The answer concerning the privacy fence with warning signs spoke right to the issue, but all this other nonsense is just that. I can't believe not many people have thought about what access the dog has to the yard/house and what kind of protection they employ for the dog and the public in order to have a guard dog working safely for everyone but the bad guys.

You could say that anticipating a malicious trespasser, home invader or burglar at home is fantasy and dream about moats or 20 foot piles of razor wire or whatever but if the idea of a guard dog at home is regarded as foolish then I'm obviously asking in the wrong place.


----------



## Don Turnipseed (Oct 8, 2006)

Bart, I don't have a dog door. I don't expect my dogs to do any thing but tell me someone is there........unless I am in trouble personally. When the dogs bark and let me know something isn't right, I will take care of it even though my judgement may not be any better than the dogs when I am sitting out on the deck in the dark sipping sourmash.

The ludicrus laws we have say I have to be in fear of my life.....if someone were to be in my house at three in the morning....I AM in fear of my life and I am not giving my position away to ask anything. The dog is merely the means to keep smart people away from me.


----------



## Bart Karmich (Jul 16, 2010)

Chris McDonald said:


> Wondering how a dog is going to get out of your house to get a “perp” might leans on the fantasy side. Do you really consider that practical? I mean really now?

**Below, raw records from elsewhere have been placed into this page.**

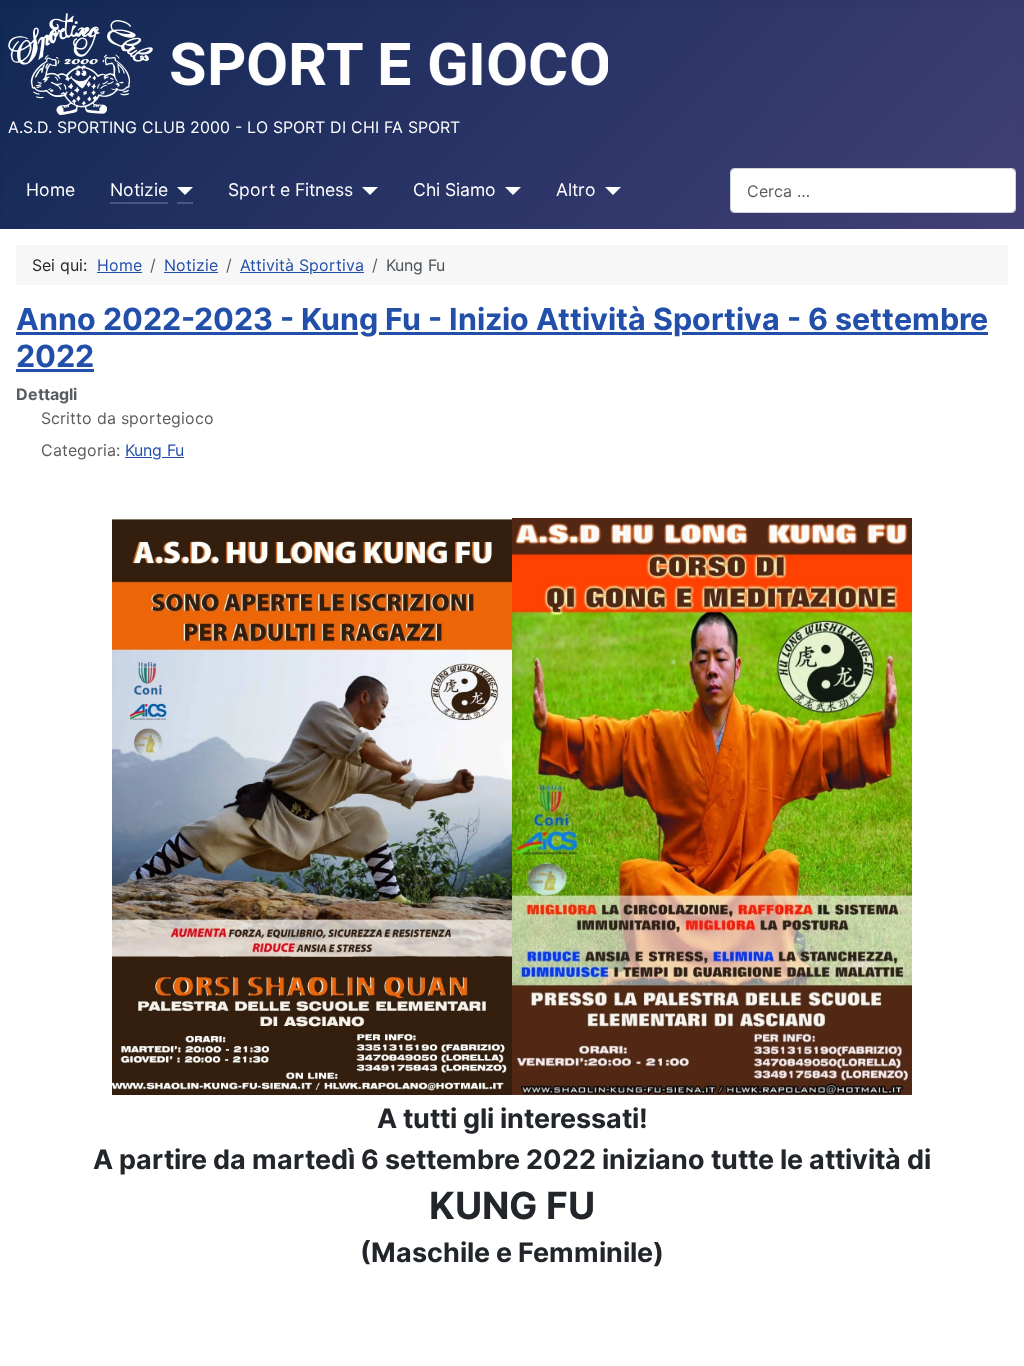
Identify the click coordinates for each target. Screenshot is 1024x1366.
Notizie (139, 189)
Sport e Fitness (290, 189)
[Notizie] (180, 190)
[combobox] (873, 190)
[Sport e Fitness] (365, 190)
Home (50, 189)
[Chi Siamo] (508, 190)
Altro (576, 189)
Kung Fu (154, 450)
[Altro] (608, 190)
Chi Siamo (454, 189)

I asked this question in the personal protection section in regard to dogs trained for "real world" personal protection. What kind of scenarios of real world protection would you consider to be anything but a farce?


----------



## Bart Karmich (Jul 16, 2010)

Don Turnipseed said:


> Bart, I don't have a dog door. I don't expect my dogs to do any thing but tell me someone is there........unless I am in trouble personally. When the dogs bark and let me know something isn't right, I will take care of it even though my judgement may not be any better than the dogs when I am sitting out on the deck in the dark sipping sourmash.
> 
> The ludicrus laws we have say I have to be in fear of my life.....if someone were to be in my house at three in the morning....I AM in fear of my life and I am not giving my position away to ask anything. The dog is merely the means to keep smart people away from me.


 
So essentially you would wait until the person is completely in the house before the dog would have any physical access to them? That makes sense in that you easily distinguish those with malicious intent. It's legally clear. 

I'm sure other people use the dog in the yard as well, maybe not the front yard but at least the back and sides. The front yard is tricky but maybe someone else has a good idea. That's why I asked.

I'm not just asking about how the dog gets to bite the bad guy either, because like you said you only expect your dogs to alert you which is quite practical and sensible. But suppose the dog is in the back yard and someone is coming through the front window. The dog barks his head off, but he's obviously less of a deterent than if he were behind the window. If he's in the house, that works better but if someone jumps over my back fence at 2AM, isn't that enough?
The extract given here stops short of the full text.